#### AUSZUG ZUM LESEN

Wir mussten nicht heiraten, Kinder bekommen und eine Reihe von Verpflichtungen übernehmen. Wir wohnten in Wohngemeinschaften und praktizierten die sexuelle Revolution oder das, was wir dafür hielten. Wir hatten eine Freiheit, die viele andere Generationen nicht hatten ... . Für jene, die verheiratet waren und Kinder hatten, war es schwer, wenn sie es uns gleichtun wollten. Diese Intensität des Rund-um-die Uhr-politisch-tätig-Seins war mit Familie, Partnerschaft und Kindern nicht vereinbar. Mir war damals nur am Rande bewusst, wie viele Frauen zu Hause bleiben mussten, die gerne mitgemacht hätten. Ihre Männer waren schon eher dabei.

########

• [GESTELLTE AUFGABE] Gib den Abschnitt des Auszugs oben zwischen „Wir mussten nicht“ und „schon eher dabei.“, beide Stellen eingeschlossen, wortgetreu aus.

#### VORLIEGENDE ANGABEN

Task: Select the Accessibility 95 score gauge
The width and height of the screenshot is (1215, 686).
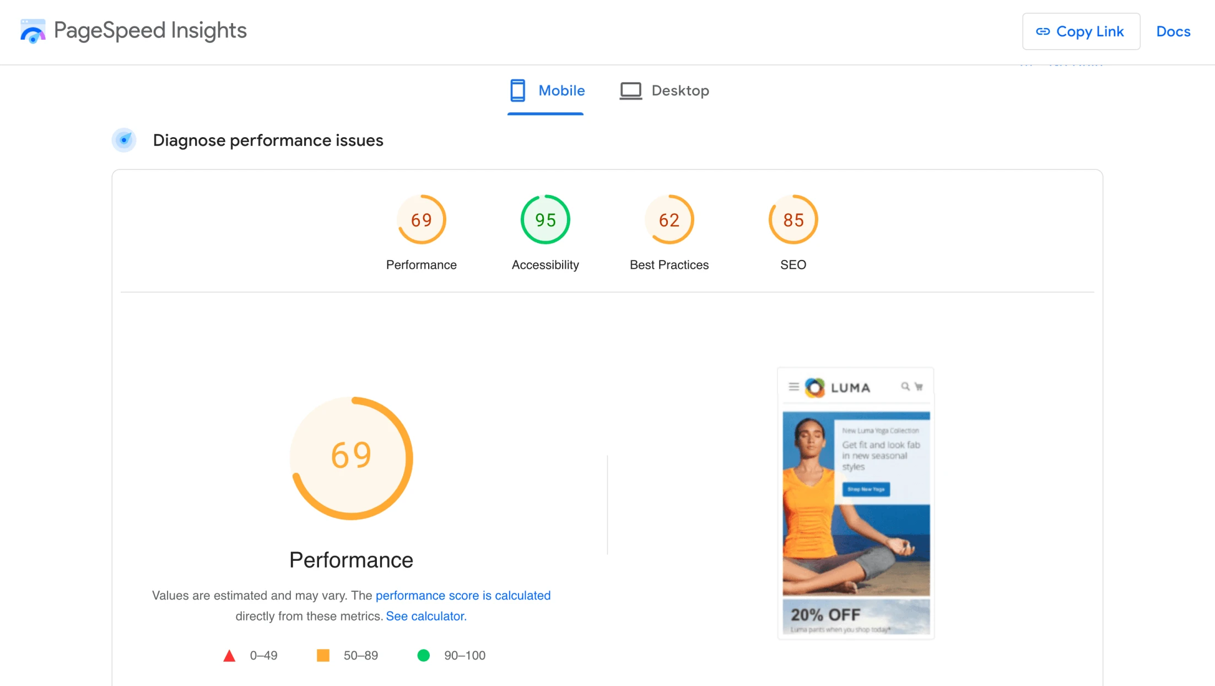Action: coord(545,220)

########
#### VORLIEGENDE ANGABEN

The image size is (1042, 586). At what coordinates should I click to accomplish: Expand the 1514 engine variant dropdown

########

• [ERGEBNIS DER ÜBUNG]
Wir mussten nicht heiraten, Kinder bekommen und eine Reihe von Verpflichtungen übernehmen. Wir wohnten in Wohngemeinschaften und praktizierten die sexuelle Revolution oder das, was wir dafür hielten. Wir hatten eine Freiheit, die viele andere Generationen nicht hatten ... . Für jene, die verheiratet waren und Kinder hatten, war es schwer, wenn sie es uns gleichtun wollten. Diese Intensität des Rund-um-die Uhr-politisch-tätig-Seins war mit Familie, Partnerschaft und Kindern nicht vereinbar. Mir war damals nur am Rande bewusst, wie viele Frauen zu Hause bleiben mussten, die gerne mitgemacht hätten. Ihre Männer waren schon eher dabei.